Australia pledges to push for Assange’s freedom, return home — prime minister
Anthony Albanese also said Canberra would continue to "work very closely" to bring the WikiLeaks founder back home
SYDNEY, May 21. /TASS/. The Australian authorities will continue to support WikiLeaks founder Julian Assange and try to bring him back to the country, Prime Minister Anthony Albanese said.
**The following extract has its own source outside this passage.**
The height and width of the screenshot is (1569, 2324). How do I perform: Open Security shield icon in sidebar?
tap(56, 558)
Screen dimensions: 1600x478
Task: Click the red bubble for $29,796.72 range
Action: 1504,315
Commenting on the decision of the High Court of Justice to allow Assange to appeal the decision to extradite him to the United States, the prime minister said: "There's nothing to be served by the ongoing incarceration of Mr. Assange." "Our [Australian government's] position has been very clear <…>, which is enough is enough," Albanese told reporters in Sydney.
The Australian prime minister also said Canberra would continue to "work very closely" to bring the WikiLeaks founder back home.
According to Reuters, the judges of the High Court of Justice deemed that the assurances provided by the US authorities did not guarantee Assange's rights in case of his extradition. Assange, 52, was unable to attend the court hearing in person for health reasons.
Since 2019, Julian Assange has been held in the high-security Belmarsh prison, where he was placed after he was removed from the Ecuadorian embassy in the UK capital. For more than five years, Washington has been pushing London to extradite him to the US, but Assange's defense has made more and more attempts to prevent that from happening. In June 2022, the then UK Home Secretary Priti Patel decided to extradite Assange following a review of his case by both the Westminster Magistrates' Court and the High Court of Justice, after which the appeals process began.
Assange is charged in the United States with crimes related to the largest disclosure of classified information in American history. He faces a total of 175 years in prison.